The short answer is efficiency; Taylor1 is much faster that TaylorNs defined over one variable, as we have them now. It also allows to certain improvements because we are dealing with one variable.

More details now: Though Taylor1 and TaylorN share lots of things, their implementation is a bit different. Taking the product as an example, the Taylor1 case is pretty straight forward; the case for TaylorN is "more or less" the same, if you think that each coefficient of a Taylor1 polynomial is a HomogeneousPolynomial for the multivariable case. Yet, in our current implementation, HomogenousPolynomials are vectors of coefficients, arranged in a specific way that depends on the number of variables. We need to access some tables, for example, to allow to map those locations to the proper monomials, for bookkeeping, and this takes time.
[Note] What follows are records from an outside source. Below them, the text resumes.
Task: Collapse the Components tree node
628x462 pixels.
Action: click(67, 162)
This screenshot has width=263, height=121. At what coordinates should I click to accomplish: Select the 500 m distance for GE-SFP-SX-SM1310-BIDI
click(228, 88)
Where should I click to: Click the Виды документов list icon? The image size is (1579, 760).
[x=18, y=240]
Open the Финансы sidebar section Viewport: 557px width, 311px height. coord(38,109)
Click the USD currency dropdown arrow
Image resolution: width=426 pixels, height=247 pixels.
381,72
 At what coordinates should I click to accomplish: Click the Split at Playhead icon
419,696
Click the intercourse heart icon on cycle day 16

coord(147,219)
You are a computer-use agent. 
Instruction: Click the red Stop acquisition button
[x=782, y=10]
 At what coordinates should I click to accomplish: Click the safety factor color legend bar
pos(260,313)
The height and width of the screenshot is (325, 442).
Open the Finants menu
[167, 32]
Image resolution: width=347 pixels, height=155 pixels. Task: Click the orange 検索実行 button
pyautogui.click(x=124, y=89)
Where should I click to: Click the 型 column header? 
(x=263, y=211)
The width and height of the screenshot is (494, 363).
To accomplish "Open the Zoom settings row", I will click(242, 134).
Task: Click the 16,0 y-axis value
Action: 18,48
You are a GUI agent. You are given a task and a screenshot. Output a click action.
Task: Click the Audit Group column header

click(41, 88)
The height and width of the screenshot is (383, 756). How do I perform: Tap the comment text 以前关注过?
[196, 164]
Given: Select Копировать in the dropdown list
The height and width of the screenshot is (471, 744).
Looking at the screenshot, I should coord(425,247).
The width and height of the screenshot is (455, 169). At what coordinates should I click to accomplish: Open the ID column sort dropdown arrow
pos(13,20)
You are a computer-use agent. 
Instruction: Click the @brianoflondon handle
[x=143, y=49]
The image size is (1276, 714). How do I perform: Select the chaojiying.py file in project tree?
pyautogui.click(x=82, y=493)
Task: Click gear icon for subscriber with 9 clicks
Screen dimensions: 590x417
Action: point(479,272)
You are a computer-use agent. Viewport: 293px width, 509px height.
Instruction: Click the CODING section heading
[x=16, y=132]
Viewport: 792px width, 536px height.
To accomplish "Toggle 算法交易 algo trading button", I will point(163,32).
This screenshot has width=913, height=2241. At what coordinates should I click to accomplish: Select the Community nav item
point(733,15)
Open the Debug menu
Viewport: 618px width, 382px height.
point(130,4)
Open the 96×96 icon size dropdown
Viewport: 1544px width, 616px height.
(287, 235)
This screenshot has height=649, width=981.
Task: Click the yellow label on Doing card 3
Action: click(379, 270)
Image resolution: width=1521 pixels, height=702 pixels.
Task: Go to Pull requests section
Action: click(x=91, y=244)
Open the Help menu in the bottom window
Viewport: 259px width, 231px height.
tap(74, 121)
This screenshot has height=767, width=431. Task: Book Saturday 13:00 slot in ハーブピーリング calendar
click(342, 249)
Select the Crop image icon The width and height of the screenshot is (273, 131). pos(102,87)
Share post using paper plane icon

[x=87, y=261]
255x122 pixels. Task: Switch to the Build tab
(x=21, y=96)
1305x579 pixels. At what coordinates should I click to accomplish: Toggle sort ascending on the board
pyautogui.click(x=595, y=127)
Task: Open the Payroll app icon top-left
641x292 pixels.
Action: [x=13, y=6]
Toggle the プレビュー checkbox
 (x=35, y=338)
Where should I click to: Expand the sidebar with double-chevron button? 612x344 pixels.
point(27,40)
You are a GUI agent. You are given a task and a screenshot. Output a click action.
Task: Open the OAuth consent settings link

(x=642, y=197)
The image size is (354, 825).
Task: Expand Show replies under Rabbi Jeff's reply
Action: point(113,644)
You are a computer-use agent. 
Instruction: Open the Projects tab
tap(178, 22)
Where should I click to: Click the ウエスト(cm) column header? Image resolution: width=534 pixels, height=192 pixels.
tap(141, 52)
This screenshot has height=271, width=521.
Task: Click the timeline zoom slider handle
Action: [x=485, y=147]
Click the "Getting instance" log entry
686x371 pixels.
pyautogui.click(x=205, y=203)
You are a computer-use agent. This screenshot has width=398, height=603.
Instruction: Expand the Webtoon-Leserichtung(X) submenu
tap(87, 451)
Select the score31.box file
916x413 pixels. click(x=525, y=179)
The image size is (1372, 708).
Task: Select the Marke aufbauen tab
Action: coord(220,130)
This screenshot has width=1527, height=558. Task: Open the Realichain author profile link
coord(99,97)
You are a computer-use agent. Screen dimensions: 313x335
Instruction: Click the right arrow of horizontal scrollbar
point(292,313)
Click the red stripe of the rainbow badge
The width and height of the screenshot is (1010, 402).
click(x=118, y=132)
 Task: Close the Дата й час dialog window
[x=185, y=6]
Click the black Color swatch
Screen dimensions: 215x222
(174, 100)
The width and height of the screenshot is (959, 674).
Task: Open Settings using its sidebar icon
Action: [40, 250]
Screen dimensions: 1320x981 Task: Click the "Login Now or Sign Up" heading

There are other limitations related to TaylorN; for example, t^2/t has a well defined Taylor expansion around 0, but x^2/y has no Taylor expansion defined around 0; in other words, it is trickier to factor in the multidimensional case.

Maybe by including the number of the variables as parameters in the struct, as you suggest, Taylor{1,T} can be be made to work as the current Taylor1{T} by dispatch. For me the question is whether we could still have things like Taylor1{TaylorN{T}}, or Taylor{1, Taylor{N,T}}.